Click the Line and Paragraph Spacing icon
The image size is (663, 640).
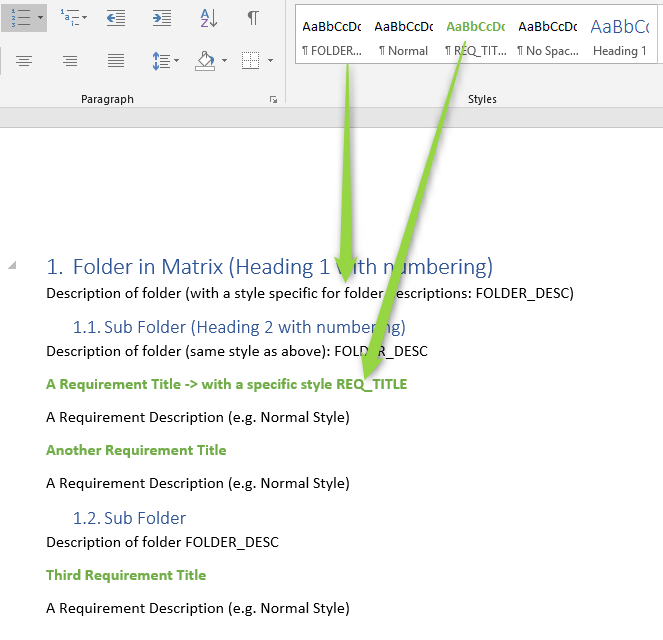coord(161,61)
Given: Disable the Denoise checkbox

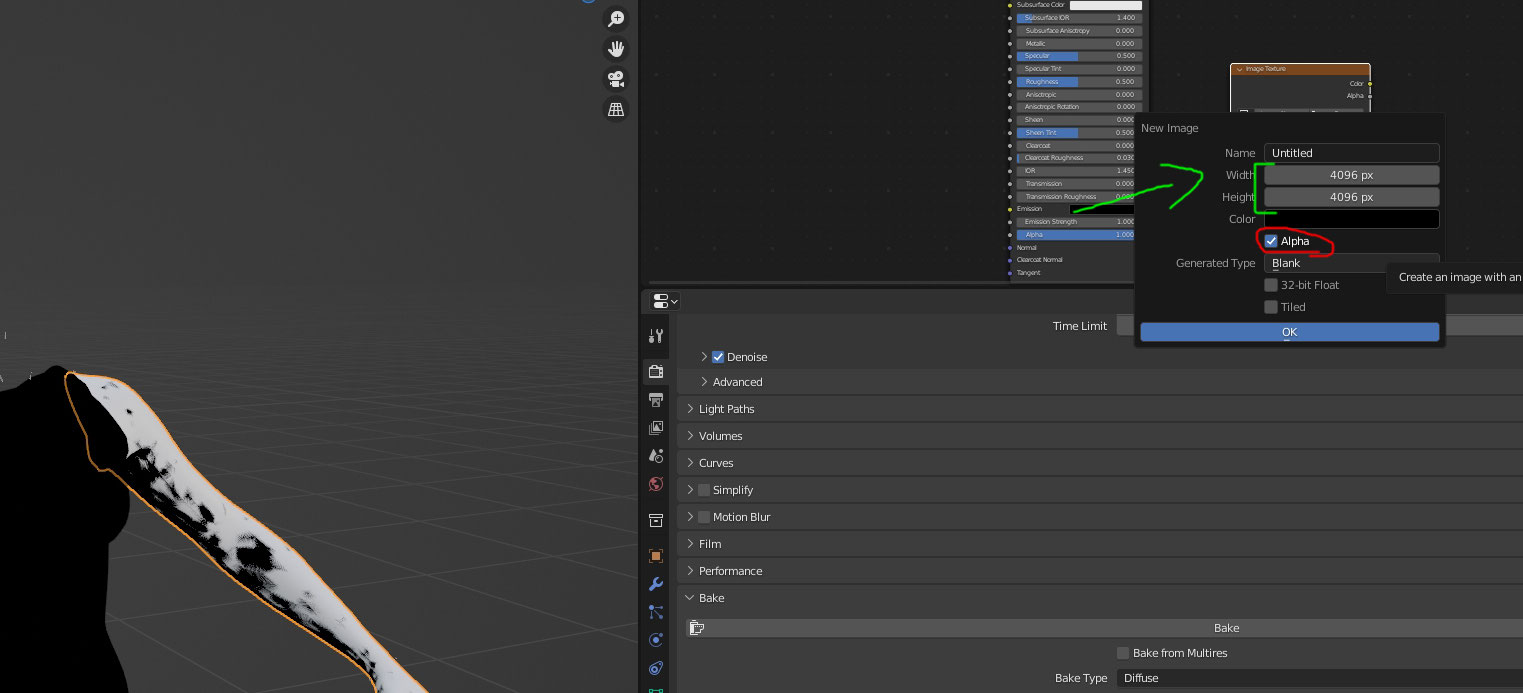Looking at the screenshot, I should 718,356.
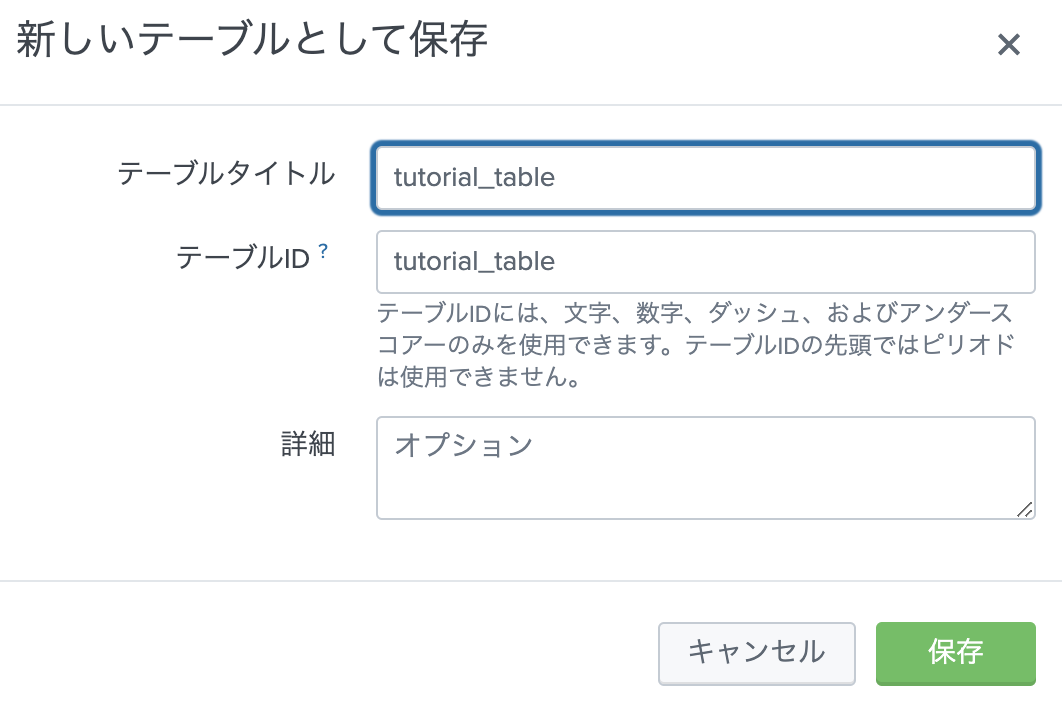Viewport: 1062px width, 712px height.
Task: Click the resize handle of 詳細 textarea
Action: [1024, 509]
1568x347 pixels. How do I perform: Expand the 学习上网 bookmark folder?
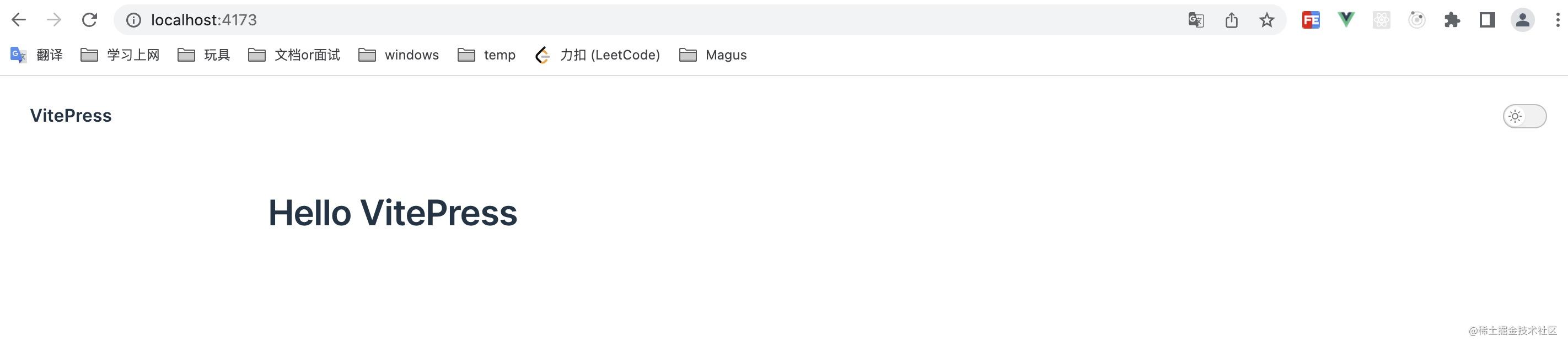tap(120, 55)
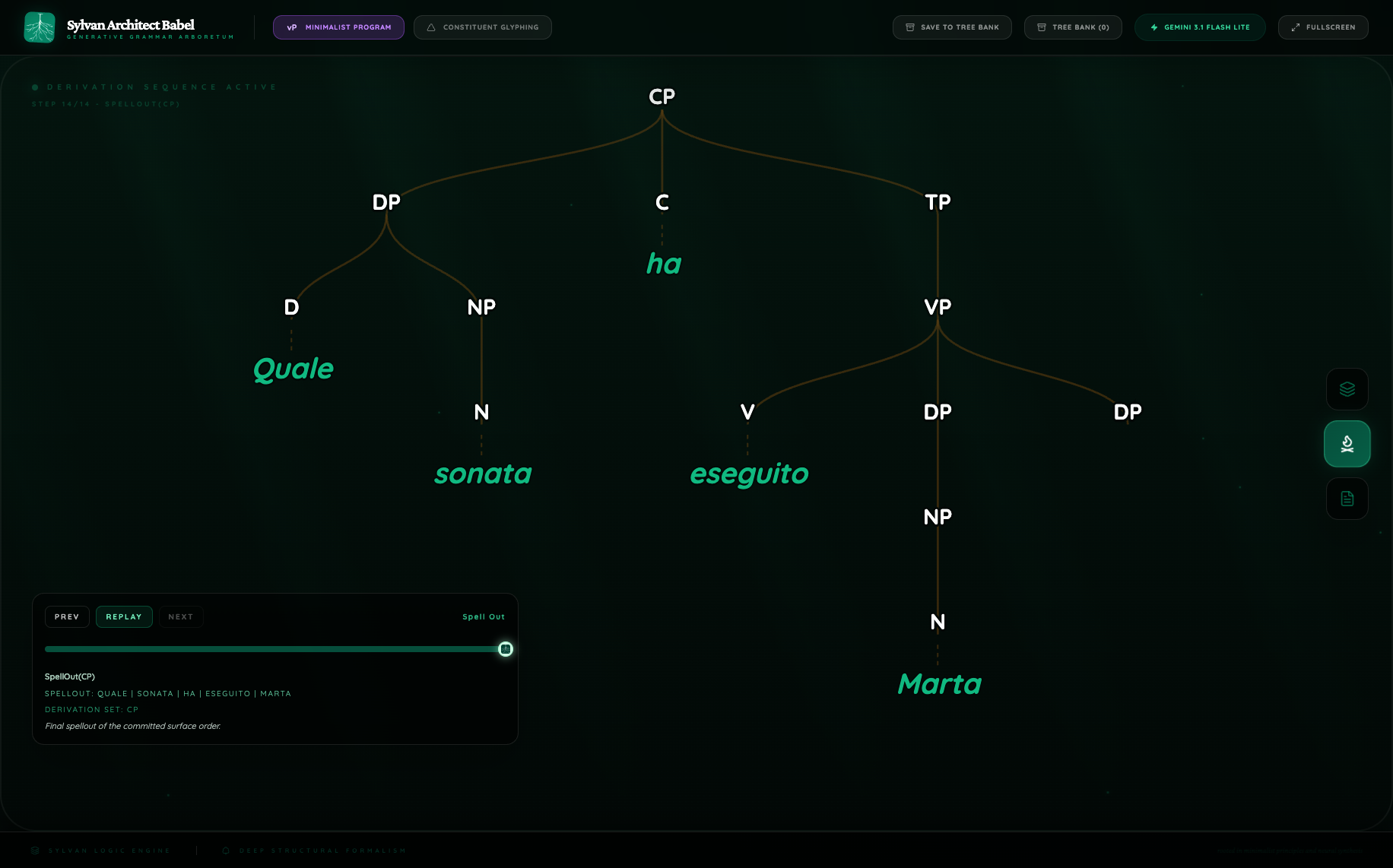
********
#### What the task requires
All of the data must be set down exactly, with no pictures included.

#### Answer to this task
Click the Line and Paragraph Spacing icon
The image size is (663, 640).
coord(161,61)
Given: Disable the Denoise checkbox

Looking at the screenshot, I should 718,356.
Viewport: 1062px width, 712px height.
Task: Click the resize handle of 詳細 textarea
Action: [1024, 509]
1568x347 pixels. How do I perform: Expand the 学习上网 bookmark folder?
tap(120, 55)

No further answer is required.